Configuration Management
The DTPatternRecognition framework uses a centralized configuration system to manage all analysis settings,
ensuring consistency and flexibility throughout your workflow. This is handled by a global configuration
class, Config, which loads YAML files and exposes their contents as Python attributes.
The configuration is managed by a single global instance, RUN_CONFIG, imported from dtpr.base.config.
This instance is initialized at startup with a specific YAML configuration file (typically run_config.yaml),
and all top-level keys in this file become attributes of RUN_CONFIG. This design allows you to access and
modify configuration parameters from anywhere in your codebase without hardcoding values.
The configuration file controls: - Particle and event initialization - Preprocessing and selection logic - Histogram definitions - Plotting styles and options - Any other analysis tool settings
Example: Accessing Configuration Settings
A snippet from run_config.yaml might look like:
particle_types:
digis:
amount: 'digi_nDigis'
attributes:
wh:
branch: 'digi_wheel'
BX:
expr: 'time // 25 if time is not None else None'
sorter:
by: 'p.BX'
ntuple_preprocessors:
genmuon_matcher:
src: "dtpr.utils.genmuon_functions.analyze_genmuon_matches"
histo_names:
- seg_eff_MB1
- AM_rate_allBX_MB1
- LeadingMuon_pt
plot_configs:
mplhep-style: 'CMS'
figure-configs:
figure.dpi: 100
You can access these settings directly in your Python code:
from dtpr.base.config import RUN_CONFIG
# Accessing particle type definitions
digi_config = RUN_CONFIG.particle_types["digis"]
print(f"Digi particle amount source: {digi_config['amount']}")
print(f"Digi BX attribute expression: {digi_config['attributes']['BX']['expr']}")
# Accessing preprocessor definition
genmuon_matcher_src = RUN_CONFIG.ntuple_preprocessors["genmuon_matcher"]["src"]
print(f"Genmuon matcher function source: {genmuon_matcher_src}")
# Accessing list of histogram names to fill
print(f"First histogram to fill: {RUN_CONFIG.histo_names[0]}")
# Accessing plotting style
print(f"Matplotlib HEP style: {RUN_CONFIG.plot_configs['mplhep-style']}")
Output
Digi particle amount source: digi_nDigis
Digi BX attribute expression: time // 25 if time is not None else None
Genmuon matcher function source: dtpr.utils.genmuon_functions.analyze_genmuon_matches
First histogram to fill: seg_eff_MB1
Matplotlib HEP style: CMS
This demonstrates how RUN_CONFIG centralizes all settings, making them easily accessible throughout
the application without hardcoding values or logic into Python files.
Changing the Configuration File
A key feature of RUN_CONFIG is its ability to switch between different configuration files at runtime.
This is useful for running multiple analysis scenarios, testing different event setups, or experimenting with parameter variations.
You can change the configuration file using the change_config_file method:
from dtpr.base.config import RUN_CONFIG
import os
# Print initial config file and style
print(f"Initial config file: {RUN_CONFIG.path}")
print(f"Initial Matplotlib HEP style: {RUN_CONFIG.plot_configs['mplhep-style']}")
# Load a custom configuration file
custom_config_path = os.path.abspath("my_custom_config.yaml")
RUN_CONFIG.change_config_file(config_path=custom_config_path)
print(f"\nNew config file: {RUN_CONFIG.path}")
print(f"New Matplotlib HEP style: {RUN_CONFIG.plot_configs['mplhep-style']}")
# Switch back to the default config
RUN_CONFIG.change_config_file(config_path=os.path.abspath("dtpr/utils/yamls/run_config.yaml"))
print(f"\nSwitched back to default.

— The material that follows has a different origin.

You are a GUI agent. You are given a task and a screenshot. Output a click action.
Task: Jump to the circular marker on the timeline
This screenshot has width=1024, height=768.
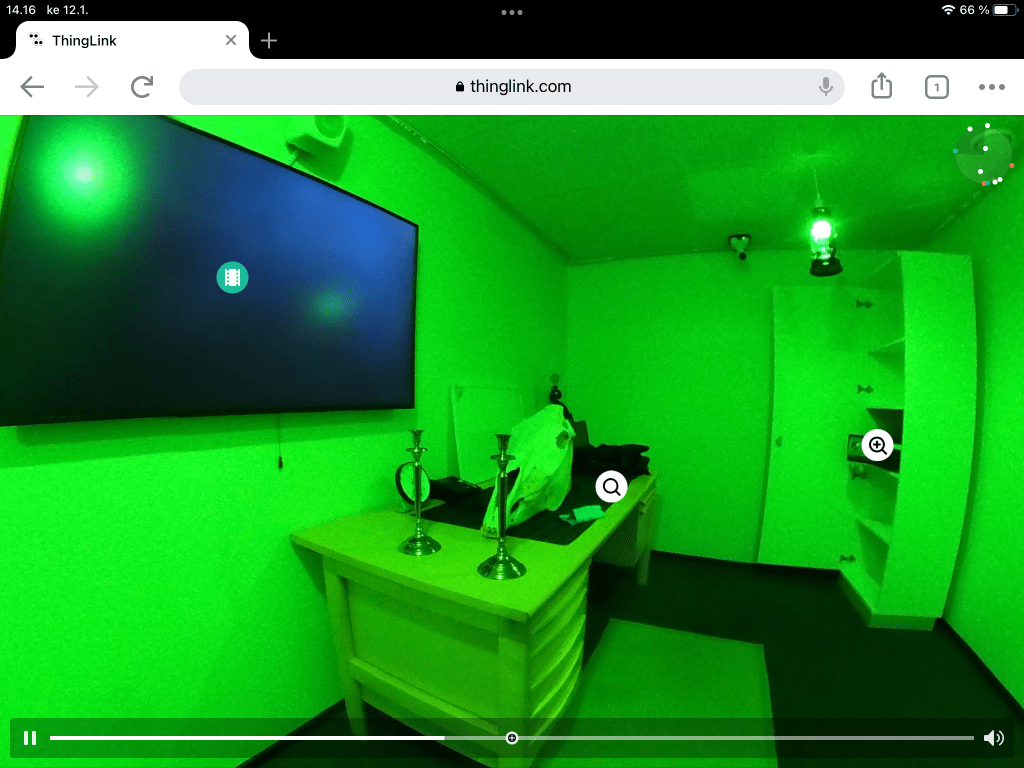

Matplotlib HEP style: {RUN_CONFIG.plot_configs['mplhep-style']}")
Output:
Initial config file: .../dtpr/utils/yamls/run_config.yaml
Initial Matplotlib HEP style: CMS
New config file: .../my_custom_config.yaml
New Matplotlib HEP style: ATLAS
Switched back to default. Matplotlib HEP style: CMS
CLI Configuration
There is also a separate configuration instance, CLI_CONFIG, intended for internal use by the
command-line interface tools. Regular users should interact only with RUN_CONFIG for analysis
configuration. CLI_CONFIG is primarily for developers and advanced CLI customization.